START DATA SHOWN
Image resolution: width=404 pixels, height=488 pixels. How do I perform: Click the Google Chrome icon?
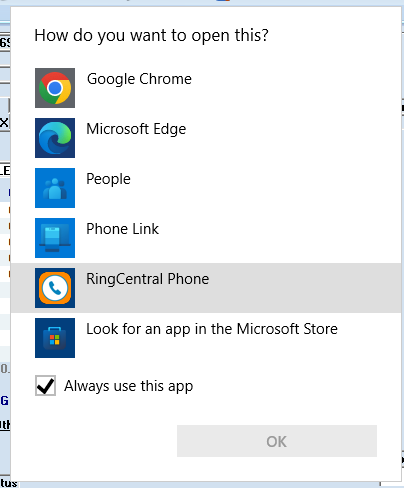[x=55, y=88]
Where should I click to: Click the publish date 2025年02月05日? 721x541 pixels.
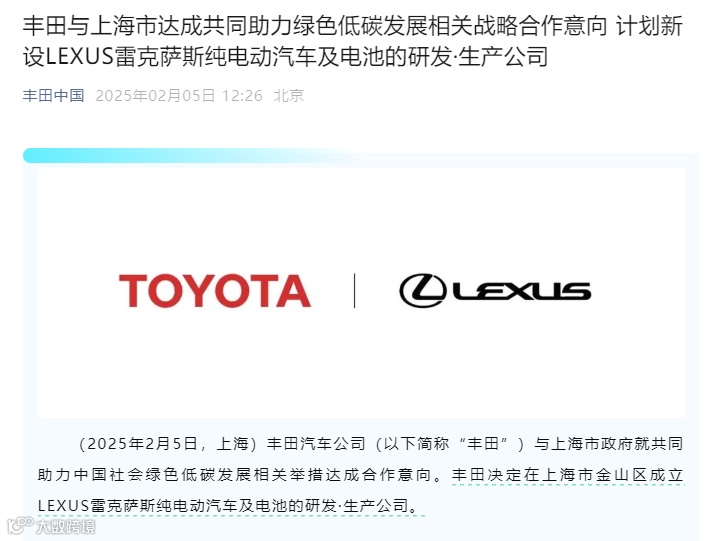tap(155, 96)
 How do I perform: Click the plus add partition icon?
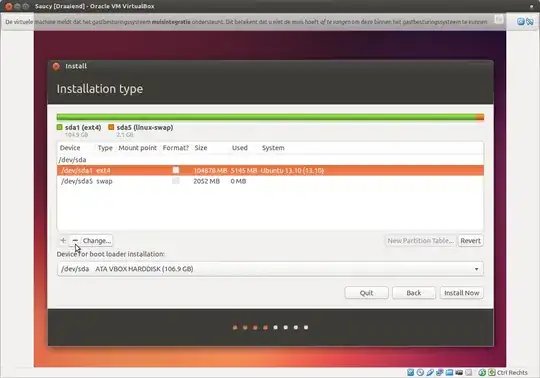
END DATA SHOWN
WORK TO COMPLETE:
Each entry above must be repeated word for word, minus its images.

RESPONSE:
Image resolution: width=404 pixels, height=488 pixels. How do I perform: Click the Google Chrome icon?
[x=55, y=88]
Where should I click to: Click the publish date 2025年02月05日? 721x541 pixels.
tap(155, 96)
 How do I perform: Click the plus add partition icon?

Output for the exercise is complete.